Pero nada de eso pareció impresionar a los hermanos Evander. Lo que realmente los dejó sin palabras fueron las figuras que paseaban por las calles: hombres, mujeres e incluso niños vestidos con pieles oscuras y coronas hechas con auténticas cabezas de machos cabríos. Las máscaras, talladas con dientes afilados y lenguas retorcidas, imitaban expresiones demoníacas. Algunos llevaban campanas en la cintura que tintineaban con un sonido metálico y ominoso.
—¿Qué rayos es todo esto? —preguntó Jasper, con la mirada fija en un grupo de jóvenes que corría entre la multitud agitando cadenas.
—Esta noche comienza el festival del Krampus —respondió Borja a su lado, sin perder la calma—. Es una tradición muy antigua en pueblos como este.
—¿Qué es un Krampus? —preguntó Chase mientras tomaba la mano de Diana y la halaba hacia él, evitando que dos hombres disfrazados la empujaran sin querer al pasar.
Alexander intentaba abrirse paso entre la gente, pero la tarea resultaba casi imposible.
—Es una criatura sobrenatural —explicó alzando un poco la voz—. Se dice que visita a los niños que se han portado mal. Los castiga con una rama de abedul y, en el peor de los casos, se los lleva en el cesto que carga en la espalda.
Diana abrió los ojos, horrorizada.
—¿Por qué celebrarían a una criatura como esa?
—Porque las personas son ingenuas —se adelantó a responder Braxton con total naturalidad—. Necesitan creer desesperadamente en algo, aunque sea una mentira envuelta en pieles y campanas.
El gentío comenzó a cerrarse alrededor de ellos. Primero fueron empujones suaves, luego roces bruscos, y en cuestión de segundos, la multitud los engulló sin piedad.
Los tambores retumbaron desde algún punto del pueblo, sordos y repetitivos, como un corazón enfermo palpitando bajo tierra. Las máscaras con cuernos se movían de un lado a otro, chocando entre sí. Cuerpos, pieles, campanas. Un caos que avanzaba sin ver a quién arrollaba.
—¡Diana, cuidado! —alcanzó a decir Chase, tirando de su mano.
Pero otro empujón los separó. Chase desapareció tras un muro de hombres disfrazados, y la mano de Diana se soltó de la suya como si alguien hubiera cortado el hilo invisible que los unía.
—¡Chase! ¡Chase! —gritó ella, pero su voz se perdió entre las exclamaciones, risas y rugidos.
Una máscara pasó junto a ella, tan cerca que el aliento cálido del hombre detrás de ella le rozó la mejilla. Los ojos rojos pintados la miraron de reojo. Otro la empujó por la espalda. Otro más golpeó el suelo con un bastón adornado con huesos.
Los tambores se hicieron más intensos. Más cercanos.
Tum. Tum. Tum.
Diana comenzó a respirar rápido. Muy rápido. El ruido, las máscaras, las pieles, los cuernos, la niebla que se colaba entre los cuerpos como un espectro. Todo la envolvió al mismo tiempo.
—No… no… —susurró, retrocediendo, chocando con personas que ni siquiera volteaban a verla.

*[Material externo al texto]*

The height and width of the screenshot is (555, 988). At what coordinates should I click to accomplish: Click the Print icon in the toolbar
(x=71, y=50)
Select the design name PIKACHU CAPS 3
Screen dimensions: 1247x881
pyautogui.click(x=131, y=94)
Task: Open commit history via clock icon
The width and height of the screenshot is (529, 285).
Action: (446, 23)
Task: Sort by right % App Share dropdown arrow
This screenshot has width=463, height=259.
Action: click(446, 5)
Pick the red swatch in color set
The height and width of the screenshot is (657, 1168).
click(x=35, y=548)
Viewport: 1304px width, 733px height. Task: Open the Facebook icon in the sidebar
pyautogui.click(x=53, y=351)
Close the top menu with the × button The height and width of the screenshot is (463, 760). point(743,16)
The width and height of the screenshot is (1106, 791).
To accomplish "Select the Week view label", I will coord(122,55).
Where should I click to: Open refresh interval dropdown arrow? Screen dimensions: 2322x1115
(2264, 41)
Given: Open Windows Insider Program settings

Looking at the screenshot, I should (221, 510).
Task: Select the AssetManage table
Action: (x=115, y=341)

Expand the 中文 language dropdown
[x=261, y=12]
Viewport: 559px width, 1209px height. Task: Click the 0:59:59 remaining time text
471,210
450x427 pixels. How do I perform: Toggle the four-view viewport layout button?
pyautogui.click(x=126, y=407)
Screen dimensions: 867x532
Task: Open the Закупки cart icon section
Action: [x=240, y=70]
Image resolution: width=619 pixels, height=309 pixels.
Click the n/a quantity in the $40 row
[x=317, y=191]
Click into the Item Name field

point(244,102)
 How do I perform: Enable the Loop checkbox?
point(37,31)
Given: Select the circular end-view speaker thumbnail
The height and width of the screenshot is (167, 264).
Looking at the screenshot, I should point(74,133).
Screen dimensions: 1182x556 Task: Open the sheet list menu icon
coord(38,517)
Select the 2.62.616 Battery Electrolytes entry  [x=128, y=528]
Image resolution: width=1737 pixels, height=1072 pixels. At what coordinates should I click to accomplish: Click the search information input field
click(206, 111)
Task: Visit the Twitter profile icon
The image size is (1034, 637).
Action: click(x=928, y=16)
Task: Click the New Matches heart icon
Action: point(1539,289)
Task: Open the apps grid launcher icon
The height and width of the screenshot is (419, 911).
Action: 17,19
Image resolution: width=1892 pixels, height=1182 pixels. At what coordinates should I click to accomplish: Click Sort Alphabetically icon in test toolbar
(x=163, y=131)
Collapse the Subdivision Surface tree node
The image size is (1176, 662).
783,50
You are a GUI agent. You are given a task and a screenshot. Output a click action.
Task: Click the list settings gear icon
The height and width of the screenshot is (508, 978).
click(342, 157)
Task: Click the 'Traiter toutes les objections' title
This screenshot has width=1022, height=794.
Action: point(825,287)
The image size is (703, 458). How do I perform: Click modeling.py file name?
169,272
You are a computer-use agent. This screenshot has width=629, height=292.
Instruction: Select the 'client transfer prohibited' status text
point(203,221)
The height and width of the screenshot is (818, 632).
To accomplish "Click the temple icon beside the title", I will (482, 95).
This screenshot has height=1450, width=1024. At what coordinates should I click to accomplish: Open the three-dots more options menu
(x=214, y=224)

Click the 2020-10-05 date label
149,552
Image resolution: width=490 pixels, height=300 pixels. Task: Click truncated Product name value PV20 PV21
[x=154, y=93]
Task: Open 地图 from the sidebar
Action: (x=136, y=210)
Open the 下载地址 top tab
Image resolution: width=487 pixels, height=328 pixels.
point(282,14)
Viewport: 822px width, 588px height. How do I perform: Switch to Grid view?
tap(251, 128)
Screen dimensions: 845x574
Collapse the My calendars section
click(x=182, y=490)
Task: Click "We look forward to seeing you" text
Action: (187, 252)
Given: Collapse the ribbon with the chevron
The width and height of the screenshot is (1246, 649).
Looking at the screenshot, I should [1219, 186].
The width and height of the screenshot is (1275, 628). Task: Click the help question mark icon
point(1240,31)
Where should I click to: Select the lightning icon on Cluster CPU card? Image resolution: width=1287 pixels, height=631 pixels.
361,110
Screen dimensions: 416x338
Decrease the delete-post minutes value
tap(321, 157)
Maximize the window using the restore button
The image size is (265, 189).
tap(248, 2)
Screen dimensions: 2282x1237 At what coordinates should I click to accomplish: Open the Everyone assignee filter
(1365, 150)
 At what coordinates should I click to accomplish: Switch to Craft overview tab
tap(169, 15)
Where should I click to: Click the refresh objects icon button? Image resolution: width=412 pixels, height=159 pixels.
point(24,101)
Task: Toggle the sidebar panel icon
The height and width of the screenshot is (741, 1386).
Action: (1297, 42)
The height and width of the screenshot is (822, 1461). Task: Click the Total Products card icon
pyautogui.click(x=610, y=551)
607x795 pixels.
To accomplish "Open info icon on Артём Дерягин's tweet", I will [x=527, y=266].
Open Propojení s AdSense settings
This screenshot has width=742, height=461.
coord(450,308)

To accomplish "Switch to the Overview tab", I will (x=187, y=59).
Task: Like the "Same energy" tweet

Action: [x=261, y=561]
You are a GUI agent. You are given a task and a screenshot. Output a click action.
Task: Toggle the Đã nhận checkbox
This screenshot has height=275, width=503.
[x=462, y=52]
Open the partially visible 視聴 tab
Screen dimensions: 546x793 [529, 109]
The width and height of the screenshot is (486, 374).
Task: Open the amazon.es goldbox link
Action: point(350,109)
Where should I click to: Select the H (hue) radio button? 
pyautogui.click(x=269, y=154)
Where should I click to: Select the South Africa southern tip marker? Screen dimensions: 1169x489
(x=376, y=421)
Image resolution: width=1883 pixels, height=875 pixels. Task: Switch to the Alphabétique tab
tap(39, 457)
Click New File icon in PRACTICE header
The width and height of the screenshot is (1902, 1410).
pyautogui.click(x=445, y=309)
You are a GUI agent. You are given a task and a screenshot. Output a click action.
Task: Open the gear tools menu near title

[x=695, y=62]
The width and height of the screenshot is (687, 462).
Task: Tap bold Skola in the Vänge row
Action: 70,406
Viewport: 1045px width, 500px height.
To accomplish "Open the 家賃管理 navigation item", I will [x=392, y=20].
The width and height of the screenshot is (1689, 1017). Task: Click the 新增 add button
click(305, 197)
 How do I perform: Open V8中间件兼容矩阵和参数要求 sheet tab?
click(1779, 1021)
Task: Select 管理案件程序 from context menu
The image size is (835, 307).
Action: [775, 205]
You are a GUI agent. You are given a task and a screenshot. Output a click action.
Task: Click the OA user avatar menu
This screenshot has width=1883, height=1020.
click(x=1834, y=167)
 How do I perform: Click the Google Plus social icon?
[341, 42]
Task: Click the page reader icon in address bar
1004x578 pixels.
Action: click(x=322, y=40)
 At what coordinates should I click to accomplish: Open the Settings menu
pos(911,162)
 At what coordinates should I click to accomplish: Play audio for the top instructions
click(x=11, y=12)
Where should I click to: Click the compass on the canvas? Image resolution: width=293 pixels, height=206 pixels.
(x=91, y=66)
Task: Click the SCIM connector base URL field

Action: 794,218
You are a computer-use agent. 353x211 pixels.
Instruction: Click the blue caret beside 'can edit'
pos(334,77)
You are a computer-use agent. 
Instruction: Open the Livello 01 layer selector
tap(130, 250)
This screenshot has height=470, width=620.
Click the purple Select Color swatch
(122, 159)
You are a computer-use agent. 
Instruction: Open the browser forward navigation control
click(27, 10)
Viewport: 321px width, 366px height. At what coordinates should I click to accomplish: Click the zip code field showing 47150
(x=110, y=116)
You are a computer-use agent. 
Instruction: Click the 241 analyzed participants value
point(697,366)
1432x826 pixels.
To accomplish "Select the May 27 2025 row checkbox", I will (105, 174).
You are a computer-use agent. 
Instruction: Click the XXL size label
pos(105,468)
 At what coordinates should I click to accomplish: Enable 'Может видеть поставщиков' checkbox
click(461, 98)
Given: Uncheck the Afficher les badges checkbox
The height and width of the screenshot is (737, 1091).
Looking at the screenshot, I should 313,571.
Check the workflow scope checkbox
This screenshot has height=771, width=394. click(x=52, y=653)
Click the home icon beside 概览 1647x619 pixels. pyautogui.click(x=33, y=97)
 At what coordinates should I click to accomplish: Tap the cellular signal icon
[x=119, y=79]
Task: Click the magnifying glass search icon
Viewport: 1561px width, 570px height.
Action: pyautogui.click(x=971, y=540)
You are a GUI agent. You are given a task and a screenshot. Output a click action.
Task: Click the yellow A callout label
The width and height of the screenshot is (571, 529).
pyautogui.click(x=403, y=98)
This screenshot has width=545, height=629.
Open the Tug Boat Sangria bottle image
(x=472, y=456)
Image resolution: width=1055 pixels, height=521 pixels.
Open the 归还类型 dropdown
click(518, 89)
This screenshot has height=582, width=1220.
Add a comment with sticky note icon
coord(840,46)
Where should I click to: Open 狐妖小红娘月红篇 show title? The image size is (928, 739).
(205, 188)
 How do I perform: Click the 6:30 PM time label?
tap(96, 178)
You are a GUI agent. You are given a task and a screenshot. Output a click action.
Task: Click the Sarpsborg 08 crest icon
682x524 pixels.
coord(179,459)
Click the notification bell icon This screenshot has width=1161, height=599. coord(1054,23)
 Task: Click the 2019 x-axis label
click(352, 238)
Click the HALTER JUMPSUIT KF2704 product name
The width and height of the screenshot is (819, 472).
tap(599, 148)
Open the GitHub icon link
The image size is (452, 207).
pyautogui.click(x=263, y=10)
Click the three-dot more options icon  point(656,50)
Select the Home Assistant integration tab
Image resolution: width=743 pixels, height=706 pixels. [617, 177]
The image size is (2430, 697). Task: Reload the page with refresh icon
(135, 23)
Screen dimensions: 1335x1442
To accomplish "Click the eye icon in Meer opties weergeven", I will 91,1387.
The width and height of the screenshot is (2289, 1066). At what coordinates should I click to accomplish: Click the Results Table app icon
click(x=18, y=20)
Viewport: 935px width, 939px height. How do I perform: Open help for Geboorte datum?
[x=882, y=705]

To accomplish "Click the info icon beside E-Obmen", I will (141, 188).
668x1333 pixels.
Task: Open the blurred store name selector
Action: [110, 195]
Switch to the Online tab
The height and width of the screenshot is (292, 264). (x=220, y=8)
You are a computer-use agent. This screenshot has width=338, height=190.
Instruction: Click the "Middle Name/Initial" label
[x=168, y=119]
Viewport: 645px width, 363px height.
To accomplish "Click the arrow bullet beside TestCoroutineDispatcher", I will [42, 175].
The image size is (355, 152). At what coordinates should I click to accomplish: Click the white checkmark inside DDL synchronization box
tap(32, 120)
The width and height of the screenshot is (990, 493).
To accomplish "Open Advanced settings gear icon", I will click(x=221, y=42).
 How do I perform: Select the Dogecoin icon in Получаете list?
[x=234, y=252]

Una máscara enorme, con dientes torcidos y lengua roja colgante, se inclinó hacia ella.
Y gritó. Un chillido agudo, animal, que la hizo encogerse de inmediato.
El corazón de Diana latió con violencia. No estaba asustada de monstruos. Ella era una cazadora. Pero algo en aquella mezcla de tradición, ruido y rostros ocultos bajo cuernos la desorientaba. La hacía sentir atrapada.
Los tambores ya no sonaban lejos.
Sonaban dentro de su cabeza.
Tum. Tum. Tum.
—¡Chase! —volvió a llamar, desesperada.
Un grupo de jóvenes disfrazados pasó corriendo, chocando contra ella y arrastrándola unos pasos más hacia el interior del gentío.
Diana perdió el equilibrio.
Tropezó.
Se tambaleó.
Las máscaras se cerraban, sobre ella.
Hasta que, de pronto… Un brazo fuerte se enroscó alrededor de su cintura y la jaló hacia atrás, contra un pecho firme y cálido.